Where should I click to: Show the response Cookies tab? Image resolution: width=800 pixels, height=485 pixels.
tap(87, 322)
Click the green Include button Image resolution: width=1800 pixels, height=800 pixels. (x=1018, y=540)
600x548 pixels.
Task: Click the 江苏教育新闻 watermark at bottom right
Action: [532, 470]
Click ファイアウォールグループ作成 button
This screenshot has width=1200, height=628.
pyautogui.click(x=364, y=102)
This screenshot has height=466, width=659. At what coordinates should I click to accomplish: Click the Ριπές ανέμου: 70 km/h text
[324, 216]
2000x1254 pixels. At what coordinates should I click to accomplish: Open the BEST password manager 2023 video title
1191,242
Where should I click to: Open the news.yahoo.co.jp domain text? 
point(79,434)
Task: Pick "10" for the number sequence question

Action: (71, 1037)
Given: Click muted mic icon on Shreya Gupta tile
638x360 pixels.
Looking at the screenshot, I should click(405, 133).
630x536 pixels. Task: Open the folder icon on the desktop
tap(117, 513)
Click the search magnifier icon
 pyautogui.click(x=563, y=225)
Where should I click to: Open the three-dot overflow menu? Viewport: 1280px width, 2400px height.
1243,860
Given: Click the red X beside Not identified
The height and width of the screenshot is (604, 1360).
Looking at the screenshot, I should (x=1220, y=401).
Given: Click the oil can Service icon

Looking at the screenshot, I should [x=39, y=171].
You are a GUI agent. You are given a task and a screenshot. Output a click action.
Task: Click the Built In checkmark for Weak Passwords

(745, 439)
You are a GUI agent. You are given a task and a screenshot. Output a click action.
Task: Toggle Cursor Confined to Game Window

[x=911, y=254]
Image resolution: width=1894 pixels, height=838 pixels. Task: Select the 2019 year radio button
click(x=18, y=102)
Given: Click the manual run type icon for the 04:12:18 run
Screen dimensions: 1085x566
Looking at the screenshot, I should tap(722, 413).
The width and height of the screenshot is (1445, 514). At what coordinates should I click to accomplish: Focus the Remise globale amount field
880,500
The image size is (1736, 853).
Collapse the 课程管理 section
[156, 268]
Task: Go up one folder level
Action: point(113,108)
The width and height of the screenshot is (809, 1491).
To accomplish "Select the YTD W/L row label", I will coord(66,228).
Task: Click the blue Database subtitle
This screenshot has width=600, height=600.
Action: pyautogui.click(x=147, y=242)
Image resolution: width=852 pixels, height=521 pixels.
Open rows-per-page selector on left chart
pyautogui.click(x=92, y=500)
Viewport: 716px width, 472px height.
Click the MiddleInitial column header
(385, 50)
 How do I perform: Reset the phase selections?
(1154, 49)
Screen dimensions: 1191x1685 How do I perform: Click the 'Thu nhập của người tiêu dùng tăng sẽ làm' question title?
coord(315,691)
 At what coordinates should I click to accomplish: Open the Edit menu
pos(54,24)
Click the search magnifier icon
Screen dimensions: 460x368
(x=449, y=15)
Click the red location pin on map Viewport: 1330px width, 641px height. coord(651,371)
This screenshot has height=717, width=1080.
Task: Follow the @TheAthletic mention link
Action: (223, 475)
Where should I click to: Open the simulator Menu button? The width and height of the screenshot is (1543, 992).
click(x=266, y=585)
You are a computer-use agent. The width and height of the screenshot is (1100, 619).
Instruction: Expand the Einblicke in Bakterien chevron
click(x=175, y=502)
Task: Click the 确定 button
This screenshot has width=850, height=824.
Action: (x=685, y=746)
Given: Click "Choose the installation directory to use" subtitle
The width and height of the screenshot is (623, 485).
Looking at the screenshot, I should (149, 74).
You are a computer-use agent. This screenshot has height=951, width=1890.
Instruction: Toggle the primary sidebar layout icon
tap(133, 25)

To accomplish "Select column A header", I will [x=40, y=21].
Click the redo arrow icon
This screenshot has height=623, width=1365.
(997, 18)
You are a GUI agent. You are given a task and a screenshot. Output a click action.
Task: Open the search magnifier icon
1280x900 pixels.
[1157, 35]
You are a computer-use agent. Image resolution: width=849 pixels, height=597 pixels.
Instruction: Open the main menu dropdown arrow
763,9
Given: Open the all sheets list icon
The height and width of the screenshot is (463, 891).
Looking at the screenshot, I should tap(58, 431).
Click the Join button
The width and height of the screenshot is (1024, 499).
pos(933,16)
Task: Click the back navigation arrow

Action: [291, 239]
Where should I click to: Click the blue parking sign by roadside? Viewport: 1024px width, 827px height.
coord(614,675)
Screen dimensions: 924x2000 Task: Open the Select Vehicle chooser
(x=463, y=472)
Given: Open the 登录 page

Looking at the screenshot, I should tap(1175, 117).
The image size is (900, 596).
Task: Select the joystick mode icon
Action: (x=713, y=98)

What you have to do: Copy the line containing "Click the redo arrow icon" exactly. Then copy every line after it through the end of the listing, and nothing more.

Result below:
Click the redo arrow icon
This screenshot has height=623, width=1365.
(997, 18)
You are a GUI agent. You are given a task and a screenshot. Output a click action.
Task: Open the search magnifier icon
1280x900 pixels.
[1157, 35]
You are a computer-use agent. Image resolution: width=849 pixels, height=597 pixels.
Instruction: Open the main menu dropdown arrow
763,9
Given: Open the all sheets list icon
The height and width of the screenshot is (463, 891).
Looking at the screenshot, I should tap(58, 431).
Click the Join button
The width and height of the screenshot is (1024, 499).
pos(933,16)
Task: Click the back navigation arrow

Action: [291, 239]
Where should I click to: Click the blue parking sign by roadside? Viewport: 1024px width, 827px height.
coord(614,675)
Screen dimensions: 924x2000 Task: Open the Select Vehicle chooser
(x=463, y=472)
Given: Open the 登录 page

Looking at the screenshot, I should tap(1175, 117).
The image size is (900, 596).
Task: Select the joystick mode icon
Action: (x=713, y=98)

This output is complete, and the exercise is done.